* 本文抜粋:
----------

「EBM/科学的な根拠に基づく医療(evidence-based medicine)物語」への盲信

 

臨床医療にかかわる問題を扱うさいに「その臨床にエビデンスがあるのか」と問うことは、正しい問いかけなのか、あるいはそうした問い自体にエビデンスはあるのか。

こうした問いの設定はすでに、エビデンスとは独立に、一種の権威や脅し、ないしは単なるジョークのしるしを帯びた問いに変質している。

このようなトリッキーな問いをあえて立てるのは、90年代以降の先進国的な医療の展開にグローバル化し、既成事実化する「EBM/科学的な根拠に基づく医療(evidence-based medicine)物語」への盲信が隠されているのではないかという素朴な疑問があるからである。

----------

保存済み一覧
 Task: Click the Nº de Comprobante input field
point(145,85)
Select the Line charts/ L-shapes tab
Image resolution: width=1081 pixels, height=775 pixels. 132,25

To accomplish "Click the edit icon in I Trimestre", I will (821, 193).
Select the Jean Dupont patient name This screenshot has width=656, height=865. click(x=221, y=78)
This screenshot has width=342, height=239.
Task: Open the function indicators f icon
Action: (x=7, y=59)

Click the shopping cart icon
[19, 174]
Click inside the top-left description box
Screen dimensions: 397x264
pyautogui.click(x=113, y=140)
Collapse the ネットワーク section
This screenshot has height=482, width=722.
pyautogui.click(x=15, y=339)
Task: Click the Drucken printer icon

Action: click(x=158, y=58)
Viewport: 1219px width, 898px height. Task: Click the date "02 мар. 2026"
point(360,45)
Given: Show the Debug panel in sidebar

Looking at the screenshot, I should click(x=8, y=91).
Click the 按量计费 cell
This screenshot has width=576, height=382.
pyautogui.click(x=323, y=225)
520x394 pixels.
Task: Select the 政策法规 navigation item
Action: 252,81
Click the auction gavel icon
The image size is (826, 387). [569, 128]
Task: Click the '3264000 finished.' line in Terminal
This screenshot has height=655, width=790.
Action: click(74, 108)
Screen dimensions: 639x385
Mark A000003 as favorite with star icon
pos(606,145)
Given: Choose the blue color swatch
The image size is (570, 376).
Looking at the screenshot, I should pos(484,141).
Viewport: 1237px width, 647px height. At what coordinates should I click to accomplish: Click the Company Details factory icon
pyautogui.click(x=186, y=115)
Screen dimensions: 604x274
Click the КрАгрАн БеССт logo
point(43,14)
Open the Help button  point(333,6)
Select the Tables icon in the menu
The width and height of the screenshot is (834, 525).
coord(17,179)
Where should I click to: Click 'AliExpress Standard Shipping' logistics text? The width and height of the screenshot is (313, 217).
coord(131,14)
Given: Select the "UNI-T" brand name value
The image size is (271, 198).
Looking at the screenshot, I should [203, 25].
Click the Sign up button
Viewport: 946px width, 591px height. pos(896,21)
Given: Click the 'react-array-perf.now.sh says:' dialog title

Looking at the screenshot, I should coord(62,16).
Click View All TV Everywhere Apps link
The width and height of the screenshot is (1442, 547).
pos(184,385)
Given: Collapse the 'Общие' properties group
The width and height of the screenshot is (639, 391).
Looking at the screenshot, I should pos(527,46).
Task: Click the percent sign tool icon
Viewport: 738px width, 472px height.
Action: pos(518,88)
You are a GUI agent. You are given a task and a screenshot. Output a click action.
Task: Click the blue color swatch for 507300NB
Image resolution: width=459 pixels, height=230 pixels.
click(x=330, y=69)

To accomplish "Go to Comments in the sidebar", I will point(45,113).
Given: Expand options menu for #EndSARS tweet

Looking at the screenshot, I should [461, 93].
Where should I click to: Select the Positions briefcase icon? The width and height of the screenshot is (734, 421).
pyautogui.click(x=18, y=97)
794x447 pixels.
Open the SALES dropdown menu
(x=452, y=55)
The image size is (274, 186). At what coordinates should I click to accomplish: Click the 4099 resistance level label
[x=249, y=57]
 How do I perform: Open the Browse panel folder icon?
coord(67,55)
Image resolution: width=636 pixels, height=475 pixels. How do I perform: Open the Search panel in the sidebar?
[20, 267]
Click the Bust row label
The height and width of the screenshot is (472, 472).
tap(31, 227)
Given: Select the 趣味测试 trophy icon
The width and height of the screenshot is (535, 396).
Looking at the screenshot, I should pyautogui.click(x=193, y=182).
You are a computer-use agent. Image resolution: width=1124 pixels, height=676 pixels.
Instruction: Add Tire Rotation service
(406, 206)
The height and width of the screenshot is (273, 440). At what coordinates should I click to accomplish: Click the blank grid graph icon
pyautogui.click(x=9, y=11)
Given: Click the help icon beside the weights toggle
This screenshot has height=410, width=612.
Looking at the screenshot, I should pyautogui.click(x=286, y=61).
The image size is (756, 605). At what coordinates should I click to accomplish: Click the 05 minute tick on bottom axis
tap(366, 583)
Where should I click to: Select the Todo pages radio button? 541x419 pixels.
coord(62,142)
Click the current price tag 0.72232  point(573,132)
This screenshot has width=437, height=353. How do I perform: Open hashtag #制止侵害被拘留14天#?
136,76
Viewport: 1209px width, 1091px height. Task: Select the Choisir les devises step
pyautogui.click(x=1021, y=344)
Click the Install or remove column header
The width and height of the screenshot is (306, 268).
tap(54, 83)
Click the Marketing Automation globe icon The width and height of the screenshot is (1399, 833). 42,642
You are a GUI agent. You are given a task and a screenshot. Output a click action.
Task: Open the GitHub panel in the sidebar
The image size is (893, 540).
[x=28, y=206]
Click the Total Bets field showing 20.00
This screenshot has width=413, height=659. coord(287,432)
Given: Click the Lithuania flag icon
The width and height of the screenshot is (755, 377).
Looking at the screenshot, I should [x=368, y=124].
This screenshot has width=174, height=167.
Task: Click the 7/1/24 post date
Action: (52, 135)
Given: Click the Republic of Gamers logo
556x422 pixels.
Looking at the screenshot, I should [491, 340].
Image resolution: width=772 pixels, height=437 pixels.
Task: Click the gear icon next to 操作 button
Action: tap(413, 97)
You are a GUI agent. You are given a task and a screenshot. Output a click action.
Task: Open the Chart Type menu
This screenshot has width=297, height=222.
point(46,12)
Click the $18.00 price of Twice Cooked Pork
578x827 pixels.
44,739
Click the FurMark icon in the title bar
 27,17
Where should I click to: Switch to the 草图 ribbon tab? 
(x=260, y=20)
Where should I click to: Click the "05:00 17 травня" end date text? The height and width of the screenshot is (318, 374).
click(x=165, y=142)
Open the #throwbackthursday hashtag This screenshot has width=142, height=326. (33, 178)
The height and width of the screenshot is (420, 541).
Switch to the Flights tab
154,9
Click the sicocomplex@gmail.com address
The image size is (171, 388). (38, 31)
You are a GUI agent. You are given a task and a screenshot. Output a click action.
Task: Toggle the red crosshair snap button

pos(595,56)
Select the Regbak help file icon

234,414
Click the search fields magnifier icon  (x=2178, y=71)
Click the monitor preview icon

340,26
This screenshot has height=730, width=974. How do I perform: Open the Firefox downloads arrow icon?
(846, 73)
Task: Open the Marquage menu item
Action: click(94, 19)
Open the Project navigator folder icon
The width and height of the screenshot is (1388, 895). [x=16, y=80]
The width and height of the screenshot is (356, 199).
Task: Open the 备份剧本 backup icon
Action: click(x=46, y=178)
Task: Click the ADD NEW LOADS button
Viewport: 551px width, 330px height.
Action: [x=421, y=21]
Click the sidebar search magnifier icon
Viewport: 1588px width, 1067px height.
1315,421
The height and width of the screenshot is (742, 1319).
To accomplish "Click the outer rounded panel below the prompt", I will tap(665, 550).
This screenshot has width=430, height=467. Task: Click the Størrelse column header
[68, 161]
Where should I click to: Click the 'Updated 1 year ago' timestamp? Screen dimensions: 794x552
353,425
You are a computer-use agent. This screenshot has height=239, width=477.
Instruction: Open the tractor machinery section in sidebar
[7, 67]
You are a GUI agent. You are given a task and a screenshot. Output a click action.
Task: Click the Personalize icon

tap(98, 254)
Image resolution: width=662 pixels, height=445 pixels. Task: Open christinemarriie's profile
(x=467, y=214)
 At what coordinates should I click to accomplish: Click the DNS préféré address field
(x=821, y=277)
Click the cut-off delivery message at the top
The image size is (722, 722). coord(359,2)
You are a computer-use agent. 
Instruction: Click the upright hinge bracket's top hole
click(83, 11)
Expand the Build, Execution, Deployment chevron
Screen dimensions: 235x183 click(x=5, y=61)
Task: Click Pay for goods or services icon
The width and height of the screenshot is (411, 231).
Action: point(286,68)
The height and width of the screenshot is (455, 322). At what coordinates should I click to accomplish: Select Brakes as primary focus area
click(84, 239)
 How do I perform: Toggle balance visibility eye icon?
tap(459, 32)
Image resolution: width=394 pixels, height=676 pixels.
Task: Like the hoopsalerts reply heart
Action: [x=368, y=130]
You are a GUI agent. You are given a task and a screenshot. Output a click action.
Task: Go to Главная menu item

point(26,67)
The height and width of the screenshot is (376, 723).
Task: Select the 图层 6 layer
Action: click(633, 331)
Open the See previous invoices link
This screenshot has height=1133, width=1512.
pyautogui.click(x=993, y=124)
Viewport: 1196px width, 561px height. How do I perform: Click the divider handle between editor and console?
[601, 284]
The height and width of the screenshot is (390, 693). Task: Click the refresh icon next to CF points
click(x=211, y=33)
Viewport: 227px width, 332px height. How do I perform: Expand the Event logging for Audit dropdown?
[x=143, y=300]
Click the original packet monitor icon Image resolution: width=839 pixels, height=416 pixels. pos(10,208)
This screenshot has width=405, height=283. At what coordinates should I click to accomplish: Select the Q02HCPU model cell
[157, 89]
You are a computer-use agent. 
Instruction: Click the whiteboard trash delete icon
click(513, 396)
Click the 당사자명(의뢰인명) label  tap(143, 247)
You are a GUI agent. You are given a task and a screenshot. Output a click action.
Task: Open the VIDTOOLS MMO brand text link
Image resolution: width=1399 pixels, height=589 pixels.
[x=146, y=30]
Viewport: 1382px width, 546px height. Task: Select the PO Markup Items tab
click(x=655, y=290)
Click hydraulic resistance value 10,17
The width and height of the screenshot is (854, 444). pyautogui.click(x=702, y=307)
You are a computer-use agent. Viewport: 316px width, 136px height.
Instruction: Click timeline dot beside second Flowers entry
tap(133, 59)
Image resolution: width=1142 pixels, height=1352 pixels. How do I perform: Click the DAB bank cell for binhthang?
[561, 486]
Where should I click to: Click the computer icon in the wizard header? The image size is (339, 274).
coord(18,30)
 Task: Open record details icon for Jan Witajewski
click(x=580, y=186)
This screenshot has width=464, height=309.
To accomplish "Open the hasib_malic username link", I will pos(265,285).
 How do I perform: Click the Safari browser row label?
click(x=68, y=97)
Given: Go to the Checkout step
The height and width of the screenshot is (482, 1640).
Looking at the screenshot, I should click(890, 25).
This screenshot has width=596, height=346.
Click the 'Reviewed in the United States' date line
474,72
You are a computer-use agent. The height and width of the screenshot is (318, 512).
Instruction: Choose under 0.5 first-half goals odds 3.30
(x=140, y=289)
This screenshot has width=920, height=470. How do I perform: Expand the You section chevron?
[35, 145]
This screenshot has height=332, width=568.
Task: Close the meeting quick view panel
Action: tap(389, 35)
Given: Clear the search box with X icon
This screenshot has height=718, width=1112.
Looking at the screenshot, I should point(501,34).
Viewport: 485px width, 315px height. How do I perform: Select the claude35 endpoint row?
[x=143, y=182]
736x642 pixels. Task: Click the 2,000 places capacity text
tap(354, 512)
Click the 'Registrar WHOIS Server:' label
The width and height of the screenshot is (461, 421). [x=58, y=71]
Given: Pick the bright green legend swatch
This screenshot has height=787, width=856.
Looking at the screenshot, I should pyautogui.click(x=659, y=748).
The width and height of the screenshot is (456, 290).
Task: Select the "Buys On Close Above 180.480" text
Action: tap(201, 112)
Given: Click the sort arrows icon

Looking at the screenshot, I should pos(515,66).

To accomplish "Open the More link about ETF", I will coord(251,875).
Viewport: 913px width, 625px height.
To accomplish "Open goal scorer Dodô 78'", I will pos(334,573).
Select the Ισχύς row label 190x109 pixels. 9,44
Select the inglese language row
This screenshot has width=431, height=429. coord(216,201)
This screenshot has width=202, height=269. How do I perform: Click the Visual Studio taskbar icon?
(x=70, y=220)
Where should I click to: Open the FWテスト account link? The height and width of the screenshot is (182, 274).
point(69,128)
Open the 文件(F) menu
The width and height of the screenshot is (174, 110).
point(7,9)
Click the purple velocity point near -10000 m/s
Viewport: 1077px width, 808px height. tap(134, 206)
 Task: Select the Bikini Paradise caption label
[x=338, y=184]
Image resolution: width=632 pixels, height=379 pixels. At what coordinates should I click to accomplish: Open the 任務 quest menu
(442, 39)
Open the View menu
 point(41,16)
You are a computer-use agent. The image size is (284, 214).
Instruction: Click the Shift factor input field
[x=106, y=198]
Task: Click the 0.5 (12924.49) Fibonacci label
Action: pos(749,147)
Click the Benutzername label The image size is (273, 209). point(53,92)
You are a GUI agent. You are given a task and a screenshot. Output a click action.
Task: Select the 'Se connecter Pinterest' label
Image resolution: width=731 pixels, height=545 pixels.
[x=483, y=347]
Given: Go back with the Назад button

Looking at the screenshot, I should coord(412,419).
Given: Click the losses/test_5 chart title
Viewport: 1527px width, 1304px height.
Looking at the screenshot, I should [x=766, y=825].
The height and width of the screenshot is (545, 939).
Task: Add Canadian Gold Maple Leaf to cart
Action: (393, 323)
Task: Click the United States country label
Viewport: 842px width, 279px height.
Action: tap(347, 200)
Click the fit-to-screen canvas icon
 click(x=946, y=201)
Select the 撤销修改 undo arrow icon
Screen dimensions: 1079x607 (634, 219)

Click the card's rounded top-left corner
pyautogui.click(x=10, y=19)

----------

* 課題 1: EBMを論じた本文抜粋で、筆者が「トリッキーな問い」をあえて立てるのはなぜか。本文に書かれた理由を1～3文で説明せよ。
* 課題 2: EBMへの盲信を論じた本文抜粋を、最後の文の後から書き継げ。
この一覧は本件には関係しない。

* 回答 1: 90年代以降の先進国的な医療の展開には、グローバル化し既成事実化する「EBM/科学的な根拠に基づく医療物語」への盲信が隠されているのではないか。筆者にはこうした素朴な疑問があるからである。

* 回答 2:
疫学的データは患者の個体差を平均化する中で獲得される。そこにおける患者は確率的存在であるが、実際に病気として診断される患者は、それをきっかけとして「生」そのものが分岐してしまう現実的存在である。

アリストテレスが、医術の普遍性を否定したのは、医者は健康一般を作り出すのではなく、個体としての人間の固有で具体的なそのつどの健康に配慮せねばならないからである。

どんな医療も個体としての人間の健康にかかわらざるをえない。しかしそのための指針は疫学的データからは直接出てこない。

さらに、現状においてエビデンスが確保されていない医療分野ではどのような臨床の組み立てを行えばよいのか、最適な治療はどのようにして選択されるのかも、エビデンスからは出てこない。それゆえ上記の問いは、今後の医学や医療そのものの可能性と限界にかかわる問いでもある。

 

臨床医学は本来「不確実性のサイエンス」だといわれる。

現在、日本の医療分野では、カナダやアメリカ、イギリス医学界を席巻している「根拠に基づく医療(Evidence Based Medicine)」の導入および進展が盛んである。

2000 年には日本でも『EBM ジャーナル』という専門誌が刊行され、さまざまな誤解を伴うEBMの内実を克明にし、臨床の現実に届く行動指針となるよう、最新の知見の紹介が行われてきた。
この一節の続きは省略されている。